Na Somália, primos legítimos se casam entre si. Globalmente, segundo a organização March of Dimes, índices de problemas no nascimento são mais altos em países árabes com casamentos entre parentes próximos. Porém, esses índices, nos somalianos, são moderados, e o autismo não fez parte desses estudos. De qualquer forma, muitos pais somalianos estão confusos e assustados. "É impossível ignorar", disse Hassan Samantar, defensor dos pais do Pacer Center, para crianças com deficiências. "Não havia palavra para essa situação no idioma somali. Vimos síndrome de Down e esquizofrenia, mas genericamente conceituados – nossa palavra é algo como 'doido'. As pessoas estão chamando o autismo de 'otismo' ou 'a doença americana'. Alguns dizem que a doença reflete algo que você ou seus pais fizeram, que a maldição está lhe pegando".

Muitos pais somalianos daqui não conseguem ler em inglês nem assistir à televisão americana, ele disse, então eles ouvem falar do o autismo pela primeira vez somente quando um pediatra sugere examinar uma criança. Alguns mandam suas crianças de volta para a Somália. "Eles dizem: 'Lá tem mais luz do sol, menos poluição, a comida é mais fresca, pois o animal foi abatido na mesma manhã'", disse Abdull. "Eles dizem: 'Meu filho não fala? Jogue-o no meio de vinte crianças que ele vai falar. As crianças vão incitá-lo até que ele fale'. Você sabe como as crianças correm por aí na África? As pessoas aqui são tão isoladas em seus apartamentos. Os pais pensam que dessa forma os filhos vão se recuperar da doença." Grupos antivacina notaram isso. Em novembro, J.B. Handley, fundador da Generation Rescue, defensora do tratamento de crianças autistas com dietas livres de trigo e derivados de leite, vitaminas e quelatos, para remover o mercúrio, escreveu uma carta aberta aos "Corajosos Pais Somalianos". Ele os alertou a não confiar no departamento de saúde pública e sugeriu a diminuição gradual das vacinas das crianças, além da solicitação das dispensas dos requerimentos de vacinas das escolas. Ele também ofereceu pagamento para alguns que frequentassem a conferência antivacina. O apelo teve efeito.
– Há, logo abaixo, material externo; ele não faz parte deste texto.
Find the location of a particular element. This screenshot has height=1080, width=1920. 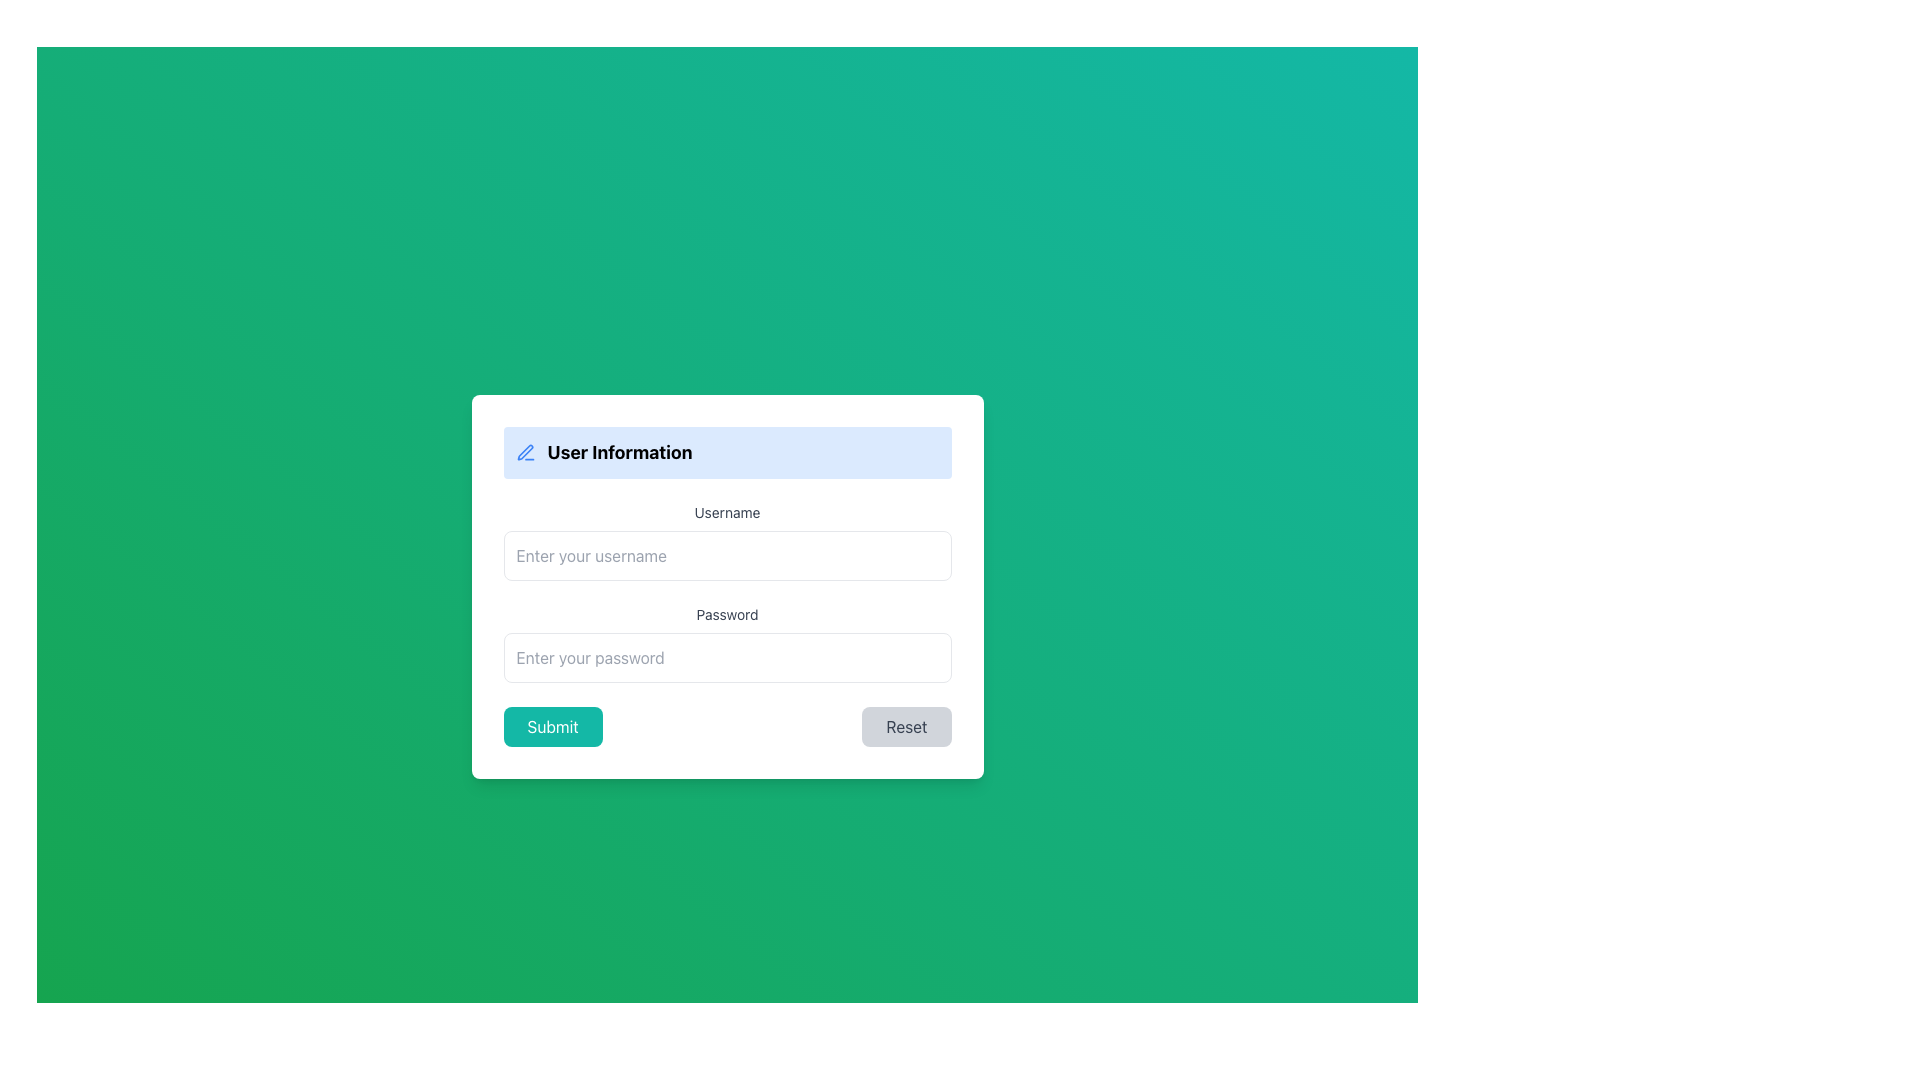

Muitos pais, incluindo os de Ayub, agora dizem que o autismo das crianças começou com convulsões iniciadas após as doses de vacinas. "As pessoas da comunidade somaliana foram atraídas por essa teoria, e muitas estão resistindo à imunização", disse McLellan. No entanto, existem também crianças como o garoto Shumsudin Warsame, de oito anos, que não fala mais de uma palavra de cada vez, corre em círculos e se autoinflige espetando canetas no rosto. Ele nasceu na Somália, cresceu no Egito e chegou aqui há seis meses. O menino começou a sofrer convulsões antes de completar um ano de idade, disse seu pai, Abdiasis, muito antes de tomar qualquer vacina. Para Warsame, encontrar algo para jogar a culpa não faz sentido. Pai solteiro, ele e Shumsudin estavam num centro de saúde esperando encontrar um abrigo de assistência em tempo parcial. "Tenho um amigo somaliano com três crianças portadoras de autismo, todas nascidas em Minnesota", disse Warsame. "Preciso de ajuda; todos nós precisamos. Não vejo muitas pessoas tentando nos ajudar. É melhor do que no Egito ou na Somália, mas não é o que esperávamos".